Earlier today, I was on my cell with Patrice Filin. Patrice is the CEO of the world renown community Soccer worldsocerconnection.net.
Patrice and I were talking Search Engine Optimization, wondering what will be the next big thing. He mentioned to me Mahalo I vaguely remembered seeing reviews on the conmpany few days ago. Mahalo use a Human powered search, or “pre-created results pages”. hum but wait a minute isn't what bessed is already doing? seems like a carbon copy to me!
This Human Powered Search seems to be popular now, but it too has been done before. Yahoo’s directory was an attempt by human editors to catalog and classify web sites in the early days. About.com used guides as topical editors to create very rich and useful links to content. Both approaches eliminated spam and SEO tricks.
Mahalo, and others, are doing the same thing today and calling it “human powered search”. Jason Calacanis is a talented entrepreneur, and he has some big backers like Sequoia, Mark Cuban and Elon Musk. If anyone can do it Calacanis can. But, I think history has proven that this approach will have marginal success.
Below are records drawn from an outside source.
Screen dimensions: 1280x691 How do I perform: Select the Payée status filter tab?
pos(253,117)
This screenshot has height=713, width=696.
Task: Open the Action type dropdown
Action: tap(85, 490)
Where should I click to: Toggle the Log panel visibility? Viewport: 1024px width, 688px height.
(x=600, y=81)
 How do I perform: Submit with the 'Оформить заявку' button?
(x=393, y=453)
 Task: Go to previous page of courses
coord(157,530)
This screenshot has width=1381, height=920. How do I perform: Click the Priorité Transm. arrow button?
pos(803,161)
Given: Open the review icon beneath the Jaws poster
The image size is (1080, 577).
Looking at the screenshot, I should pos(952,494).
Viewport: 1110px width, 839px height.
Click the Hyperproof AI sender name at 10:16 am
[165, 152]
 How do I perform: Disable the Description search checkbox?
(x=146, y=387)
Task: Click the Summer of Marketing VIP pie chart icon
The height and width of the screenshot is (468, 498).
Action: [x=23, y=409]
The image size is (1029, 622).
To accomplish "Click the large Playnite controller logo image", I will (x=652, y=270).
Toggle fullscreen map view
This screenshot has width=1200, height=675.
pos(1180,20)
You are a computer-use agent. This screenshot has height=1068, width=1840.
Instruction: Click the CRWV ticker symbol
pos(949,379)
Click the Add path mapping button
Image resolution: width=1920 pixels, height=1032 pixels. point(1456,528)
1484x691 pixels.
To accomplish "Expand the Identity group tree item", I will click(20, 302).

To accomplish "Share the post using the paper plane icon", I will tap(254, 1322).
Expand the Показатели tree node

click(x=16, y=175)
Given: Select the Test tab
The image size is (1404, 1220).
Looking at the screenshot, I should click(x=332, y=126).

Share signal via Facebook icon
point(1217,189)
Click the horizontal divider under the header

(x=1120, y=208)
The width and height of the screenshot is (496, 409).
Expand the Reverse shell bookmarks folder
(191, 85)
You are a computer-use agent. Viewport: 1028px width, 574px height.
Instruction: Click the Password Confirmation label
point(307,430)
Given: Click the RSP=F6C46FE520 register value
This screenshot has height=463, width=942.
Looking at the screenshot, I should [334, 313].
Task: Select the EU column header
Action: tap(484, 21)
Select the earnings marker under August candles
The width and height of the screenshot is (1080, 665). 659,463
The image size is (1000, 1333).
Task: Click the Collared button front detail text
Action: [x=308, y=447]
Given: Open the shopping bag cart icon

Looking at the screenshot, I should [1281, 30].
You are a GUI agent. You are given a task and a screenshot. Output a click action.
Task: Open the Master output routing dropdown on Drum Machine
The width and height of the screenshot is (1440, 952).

The problem is, most people are perfectly happy with Google results for the more common searches. They aren’t looking for an alternative. Where Google and other engines often fall flat and are susceptible to spam is in the “long tail” of searches—searches for specific people, products, facts, etc. These are the searches in which searchers come away dissatisfed and are open to an alternative that can solve their problem and save them time.
I don’t know if any human-powered effort can adequately cover the millions of potential searches that take place each day, but by simply ignoring them Mahalo has no compelling reason to exist. It does not solve a searcher’s problem, so beyond what Calacanis can drum up traffic-wise based on his own personal celebrity, it will fall flat.
Big content publishers can be very successful with the human prepared search approach. In fact, as readers this is what we expect from them. Be the editors that find and catalog the best content on any subject. They will of course highlight their own content, but that is fine with most readers. This is why I said earlier that some of the big content publishers will likely acquire some of these alternative search engines. It makes sense.
Vertical search - There are lots of opportunities in vertical search such as jobs, shopping, medical, investments, real estate, cars, etc. People search, classified search, and local search are also big opportunities. These are smaller niche markets but attract very high advertising rates. There are two or three players in each of these market segments that can build a reasonably profitable business.
My guess is that most of the alternative search engines focusing on broad web search will fail. A few will achieve some level of success and then be acquired by one of the big five search players or large content publishing networks. Vertical search engines will find some profitable niches.
The big untapped opportunities? Local search, mobile search, and voice search. I think all three of these will converge on the cell phone to create a whole new approach to search, and a new set of winners.